Exercise requirements ::
Pull out each line from the rows below that contains the string "Select". Case matters, so skip lines where it shows up with different capitalization.

Supplied data ::
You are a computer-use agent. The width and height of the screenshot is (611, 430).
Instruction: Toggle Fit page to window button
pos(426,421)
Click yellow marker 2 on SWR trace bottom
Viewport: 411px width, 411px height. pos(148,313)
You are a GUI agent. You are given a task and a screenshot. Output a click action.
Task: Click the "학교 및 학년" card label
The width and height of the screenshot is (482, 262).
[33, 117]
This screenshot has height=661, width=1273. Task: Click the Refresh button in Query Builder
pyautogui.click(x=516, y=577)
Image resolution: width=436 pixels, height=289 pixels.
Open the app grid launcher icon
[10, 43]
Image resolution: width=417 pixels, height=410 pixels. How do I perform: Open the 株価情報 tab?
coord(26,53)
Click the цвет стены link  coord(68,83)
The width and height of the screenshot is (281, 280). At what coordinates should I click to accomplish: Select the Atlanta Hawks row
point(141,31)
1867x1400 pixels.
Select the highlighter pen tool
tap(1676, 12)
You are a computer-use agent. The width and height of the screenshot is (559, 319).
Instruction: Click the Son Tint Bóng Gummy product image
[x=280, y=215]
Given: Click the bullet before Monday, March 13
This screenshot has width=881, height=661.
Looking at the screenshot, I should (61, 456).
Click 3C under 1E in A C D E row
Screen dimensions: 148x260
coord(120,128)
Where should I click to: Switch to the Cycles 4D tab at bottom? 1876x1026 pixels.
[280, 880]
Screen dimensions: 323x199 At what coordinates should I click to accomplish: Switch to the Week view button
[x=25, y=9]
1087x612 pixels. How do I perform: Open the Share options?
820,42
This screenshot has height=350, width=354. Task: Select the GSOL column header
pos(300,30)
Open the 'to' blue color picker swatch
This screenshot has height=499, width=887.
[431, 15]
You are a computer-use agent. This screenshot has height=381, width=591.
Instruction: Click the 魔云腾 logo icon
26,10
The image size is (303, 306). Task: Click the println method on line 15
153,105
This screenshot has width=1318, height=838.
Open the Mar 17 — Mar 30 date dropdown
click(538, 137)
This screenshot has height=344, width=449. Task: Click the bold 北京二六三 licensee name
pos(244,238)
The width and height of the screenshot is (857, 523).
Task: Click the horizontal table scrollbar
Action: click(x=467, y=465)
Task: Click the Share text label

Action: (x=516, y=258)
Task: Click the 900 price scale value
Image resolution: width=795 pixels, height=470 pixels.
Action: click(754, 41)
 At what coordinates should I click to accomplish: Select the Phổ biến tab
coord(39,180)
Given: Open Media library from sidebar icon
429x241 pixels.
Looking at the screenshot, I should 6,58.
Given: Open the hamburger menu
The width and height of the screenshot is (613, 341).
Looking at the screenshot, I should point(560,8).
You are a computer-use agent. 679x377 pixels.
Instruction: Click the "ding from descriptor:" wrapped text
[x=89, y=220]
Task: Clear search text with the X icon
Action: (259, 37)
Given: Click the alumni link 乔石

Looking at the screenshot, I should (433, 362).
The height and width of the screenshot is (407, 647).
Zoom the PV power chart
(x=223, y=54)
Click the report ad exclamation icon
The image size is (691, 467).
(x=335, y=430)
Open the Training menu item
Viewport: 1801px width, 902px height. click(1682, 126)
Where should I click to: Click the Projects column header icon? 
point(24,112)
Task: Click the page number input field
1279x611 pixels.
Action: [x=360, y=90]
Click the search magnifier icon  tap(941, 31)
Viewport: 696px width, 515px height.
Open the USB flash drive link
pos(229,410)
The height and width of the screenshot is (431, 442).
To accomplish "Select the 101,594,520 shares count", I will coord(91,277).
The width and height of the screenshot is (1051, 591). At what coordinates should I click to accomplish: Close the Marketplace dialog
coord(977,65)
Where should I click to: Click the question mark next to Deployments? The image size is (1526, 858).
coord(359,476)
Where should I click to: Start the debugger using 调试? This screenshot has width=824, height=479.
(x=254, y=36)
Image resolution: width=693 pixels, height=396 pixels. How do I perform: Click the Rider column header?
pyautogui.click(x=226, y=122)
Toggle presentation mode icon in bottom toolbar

Exercise output ::
The width and height of the screenshot is (281, 280). At what coordinates should I click to accomplish: Select the Atlanta Hawks row
Select the highlighter pen tool
This screenshot has height=350, width=354. Task: Select the GSOL column header
 At what coordinates should I click to accomplish: Select the Phổ biến tab
To accomplish "Select the 101,594,520 shares count", I will coord(91,277).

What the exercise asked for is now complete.